Rotated Runtime Smooth: Training-Free Activation Smoother for accurate INT4 inference

TL;DR

Rotated Runtime Smooth (RRS) is introduced, a plug-and-play activation smoother for quantization, consisting of Runtime Smooth and the Rotation operation, introduced to eliminate channel-wise outliers by smoothing activations with channel-wise maximums during runtime.

Abstract

Large language models have demonstrated promising capabilities upon scaling up parameters. However, serving large language models incurs substantial computation and memory movement costs due to their large scale. Quantization methods have been employed to reduce service costs and latency. Nevertheless, outliers in activations hinder the development of INT4 weight-activation quantization. Existing approaches separate outliers and normal values into two matrices or migrate outliers from activations to weights, suffering from high latency or accuracy degradation. Based on observing activations from large language models, outliers can be classified into channel-wise and spike outliers. In this work, we propose Rotated Runtime Smooth (RRS), a plug-and-play activation smoother for quantization, consisting of Runtime Smooth and the Rotation operation. Runtime Smooth (RS) is introduced to eliminate channel-wise outliers by smoothing activations with channel-wise maximums during runtime. The rotation operation can narrow the gap between spike outliers and normal values, alleviating the effect of victims caused by channel-wise smoothing. The proposed method outperforms the state-of-the-art method in the LLaMA and Qwen families and improves WikiText-2 perplexity from 57.33 to 6.66 for INT4 inference.

Figures (9)

• Figure 1: Challenges of SmoothQuant faced with outliers. (a) The unmatched $s$ is useless for smoothing. (b) Based on the migration scheme, smoothed activation/weight is still hard to quantize to 4-bit. (c) Normal values are pruned as victims after smoothing due to the spike outlier.
• Figure 2: Review of the rotation-based method. (a) illustrates a simple implementation of the rotation-based method.
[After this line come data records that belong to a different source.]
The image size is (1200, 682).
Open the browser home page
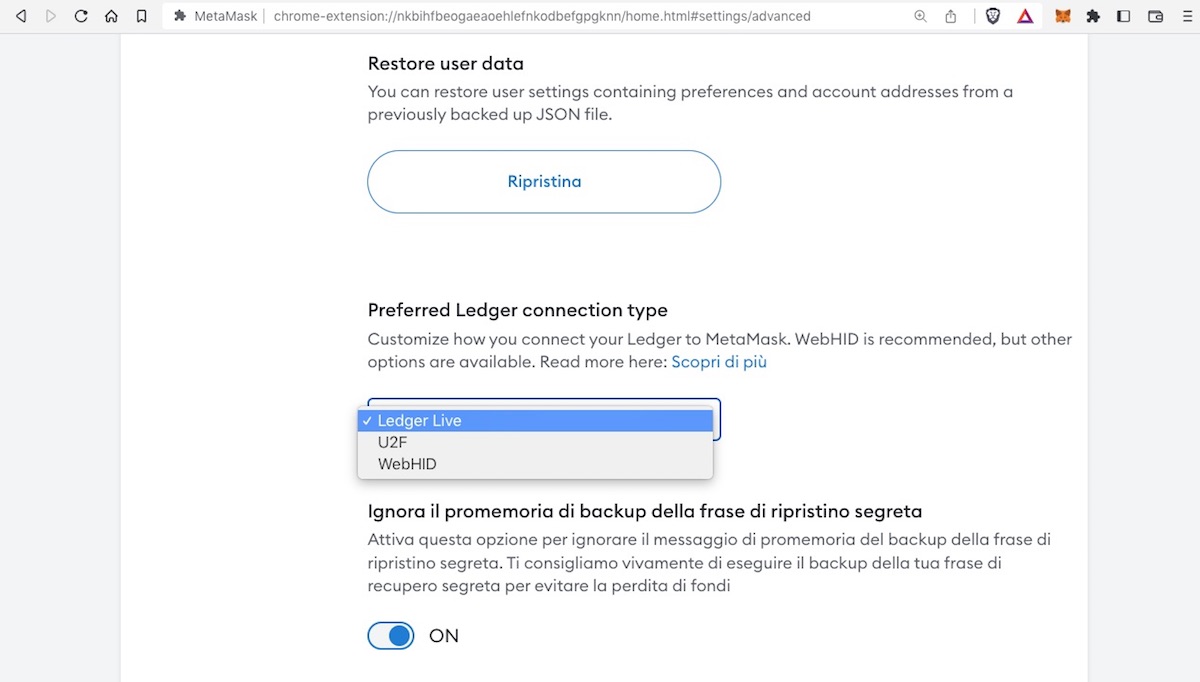(111, 16)
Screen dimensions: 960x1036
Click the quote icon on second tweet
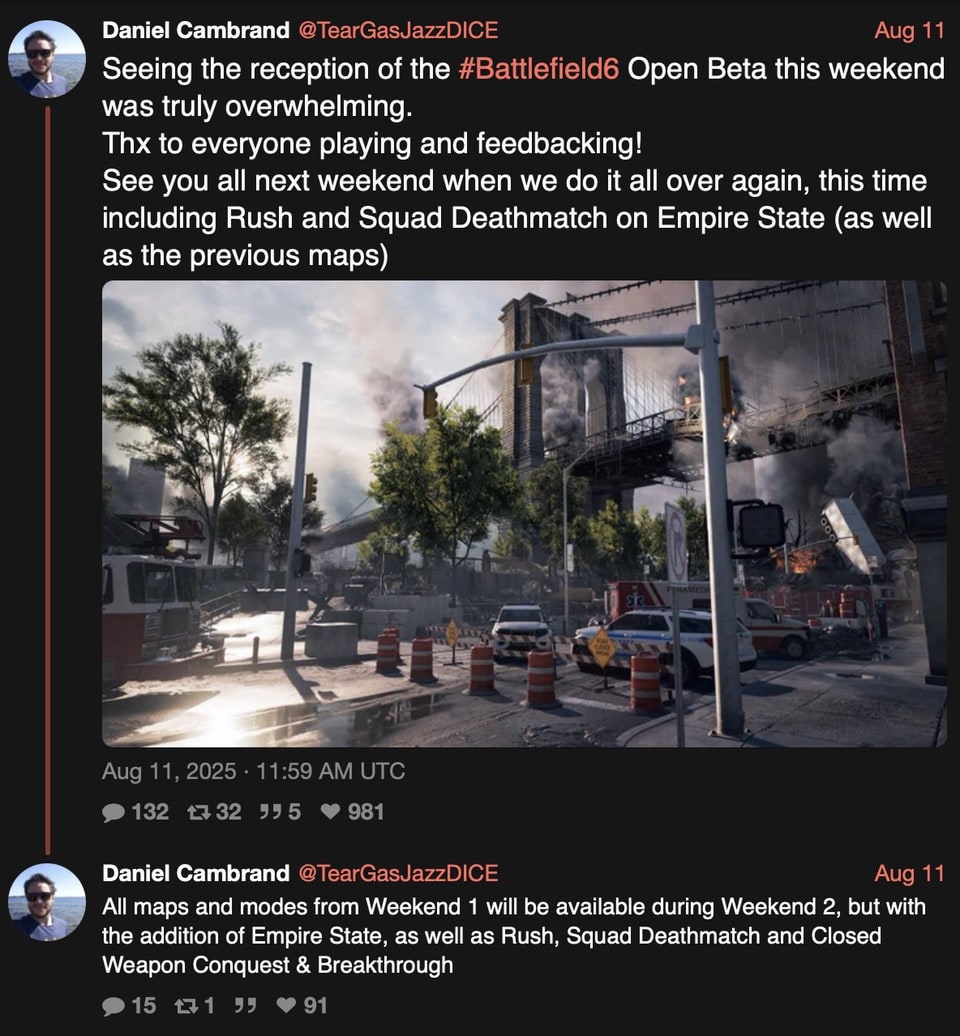(x=246, y=1006)
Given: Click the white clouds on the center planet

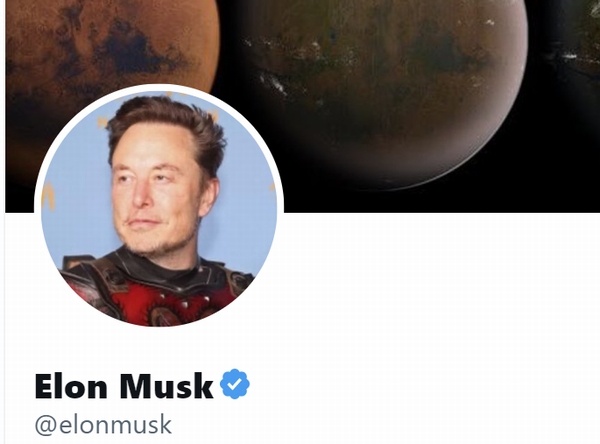Looking at the screenshot, I should click(x=274, y=83).
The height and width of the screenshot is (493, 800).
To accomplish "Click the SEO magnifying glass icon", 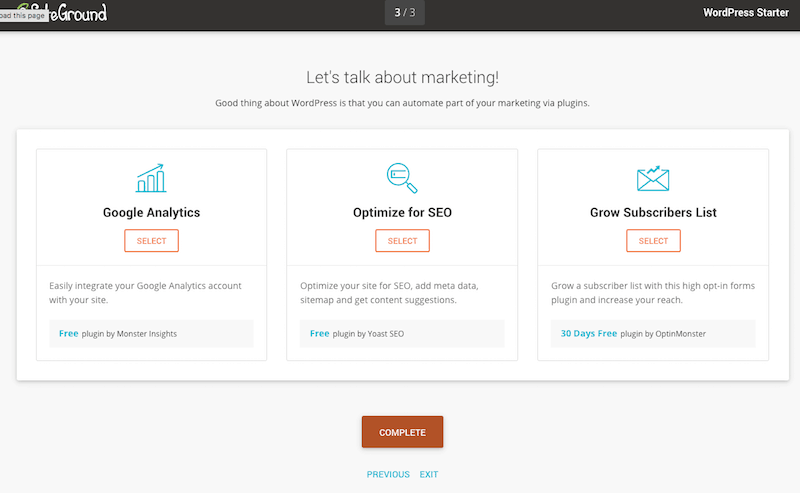I will click(x=402, y=178).
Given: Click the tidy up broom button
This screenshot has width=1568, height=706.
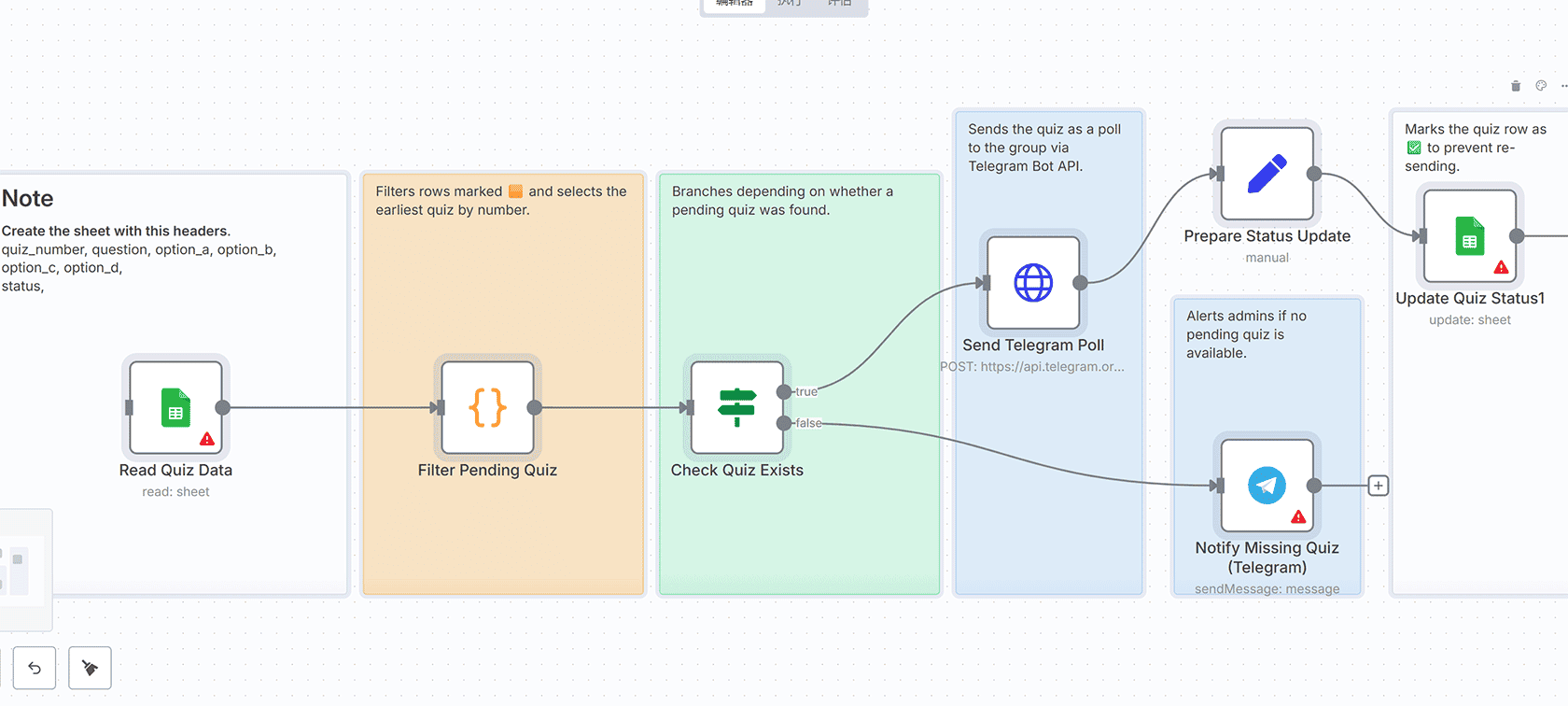Looking at the screenshot, I should pos(90,668).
The output from projector is not changed since $\mathbf{Y} = (\mathbf{X}\mathbf{R})(\mathbf{R}^{-1} \mathbf{W}^{T}) = \mathbf{X}\mathbf{W}^{T}$. (b) explains the success of the rotation-based method on LLMs, where activations have high confidentiality to be smoothed after rotation compared with a random matrix. (c) illustrates that activation with channel-wise outliers still maintains channel-wise consistency after rotation, leaving space for further smoothing
• Figure 3: Preliminary ablation study
• Figure 4: Pipeline of Runtime Smooth. (1) Reorder activations and weight according to channel-wise maximums of activation. (2) Group up activations according to block size of matrix multiplication computation. The maximums of the group are set to the runtime smoothing scale of the group. (3) In the matrix multiplication pipeline, quantized smoothed activations and weights are segmented into blocks. The block size is equivalent to the previous group size. Within a block, tiled smoothed activations are multiplied by tiled quantized weights. The runtime smoothing scales are applied to the dequantized interim result.
• Figure 5: Analysis of rotated activations with different outliers. (a) Activation with channel-wise outliers maintains channel-wise consistency after rotation, hence being sub-smooth for quantization. (b) One spike outlier is spread on its token internal, where the smoothing scale is consistent without abnormal value, further preventing 'victim'.